◆ ASSIGNMENT ◆
The lines from the start of the data up to and including the one with "Given: Like the post with Beğen" should be returned exactly, and nothing else.
_____
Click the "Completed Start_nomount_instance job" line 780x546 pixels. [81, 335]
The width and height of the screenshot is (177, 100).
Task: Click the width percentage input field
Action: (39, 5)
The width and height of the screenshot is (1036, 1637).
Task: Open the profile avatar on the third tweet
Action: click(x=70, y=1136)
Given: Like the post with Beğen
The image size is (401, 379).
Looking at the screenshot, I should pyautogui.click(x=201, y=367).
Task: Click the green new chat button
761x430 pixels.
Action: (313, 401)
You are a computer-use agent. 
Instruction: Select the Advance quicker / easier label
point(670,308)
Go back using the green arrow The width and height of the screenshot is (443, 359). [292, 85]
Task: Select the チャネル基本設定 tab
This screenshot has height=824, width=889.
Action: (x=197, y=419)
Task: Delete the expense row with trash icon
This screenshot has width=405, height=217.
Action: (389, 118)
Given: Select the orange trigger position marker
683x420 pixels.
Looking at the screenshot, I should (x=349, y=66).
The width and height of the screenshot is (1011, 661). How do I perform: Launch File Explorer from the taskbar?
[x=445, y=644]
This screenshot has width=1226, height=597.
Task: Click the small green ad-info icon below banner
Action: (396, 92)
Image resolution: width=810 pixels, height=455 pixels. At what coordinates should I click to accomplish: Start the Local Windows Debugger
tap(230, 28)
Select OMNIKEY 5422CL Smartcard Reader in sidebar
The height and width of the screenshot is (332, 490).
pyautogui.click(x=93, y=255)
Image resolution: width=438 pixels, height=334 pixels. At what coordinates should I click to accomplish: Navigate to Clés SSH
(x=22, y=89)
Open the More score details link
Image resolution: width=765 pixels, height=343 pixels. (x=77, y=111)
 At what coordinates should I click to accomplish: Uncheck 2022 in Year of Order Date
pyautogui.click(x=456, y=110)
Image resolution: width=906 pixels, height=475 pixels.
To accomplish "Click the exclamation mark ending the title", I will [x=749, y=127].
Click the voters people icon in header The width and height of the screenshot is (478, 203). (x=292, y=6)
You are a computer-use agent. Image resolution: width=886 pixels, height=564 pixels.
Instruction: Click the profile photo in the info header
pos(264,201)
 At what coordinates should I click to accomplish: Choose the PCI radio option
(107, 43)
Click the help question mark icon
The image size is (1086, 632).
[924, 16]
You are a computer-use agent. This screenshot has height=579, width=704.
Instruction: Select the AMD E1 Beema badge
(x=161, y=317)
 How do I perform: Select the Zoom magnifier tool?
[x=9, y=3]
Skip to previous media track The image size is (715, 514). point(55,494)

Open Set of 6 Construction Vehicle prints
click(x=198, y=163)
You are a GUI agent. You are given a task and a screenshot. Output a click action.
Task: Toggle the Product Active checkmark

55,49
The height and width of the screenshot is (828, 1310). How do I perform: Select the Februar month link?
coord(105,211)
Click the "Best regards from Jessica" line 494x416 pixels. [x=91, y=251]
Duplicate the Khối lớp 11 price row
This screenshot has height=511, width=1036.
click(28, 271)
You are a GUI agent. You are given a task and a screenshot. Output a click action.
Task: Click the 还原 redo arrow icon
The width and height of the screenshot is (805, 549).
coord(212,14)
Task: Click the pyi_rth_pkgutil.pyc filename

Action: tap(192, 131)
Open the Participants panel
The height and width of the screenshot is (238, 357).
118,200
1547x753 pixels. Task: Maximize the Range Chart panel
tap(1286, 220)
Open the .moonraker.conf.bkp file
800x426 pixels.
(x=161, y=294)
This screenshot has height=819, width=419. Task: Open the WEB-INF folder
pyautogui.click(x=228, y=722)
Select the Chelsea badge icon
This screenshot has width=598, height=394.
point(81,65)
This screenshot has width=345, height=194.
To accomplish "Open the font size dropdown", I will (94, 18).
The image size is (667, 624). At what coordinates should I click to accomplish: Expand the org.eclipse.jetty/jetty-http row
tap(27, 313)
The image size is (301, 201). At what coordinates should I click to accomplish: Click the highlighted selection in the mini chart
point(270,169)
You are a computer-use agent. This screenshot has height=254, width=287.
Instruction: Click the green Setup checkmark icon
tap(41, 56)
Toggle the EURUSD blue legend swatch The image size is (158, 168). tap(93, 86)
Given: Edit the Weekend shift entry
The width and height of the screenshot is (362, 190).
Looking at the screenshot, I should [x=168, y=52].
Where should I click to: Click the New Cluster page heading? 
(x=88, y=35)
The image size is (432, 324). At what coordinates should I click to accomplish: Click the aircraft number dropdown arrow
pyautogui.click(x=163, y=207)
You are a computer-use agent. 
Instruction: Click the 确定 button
_____
◆ RESULT FOR THIS EXERCISE ◆
Click the "Completed Start_nomount_instance job" line 780x546 pixels. [81, 335]
The width and height of the screenshot is (177, 100).
Task: Click the width percentage input field
Action: (39, 5)
The width and height of the screenshot is (1036, 1637).
Task: Open the profile avatar on the third tweet
Action: click(x=70, y=1136)
Given: Like the post with Beğen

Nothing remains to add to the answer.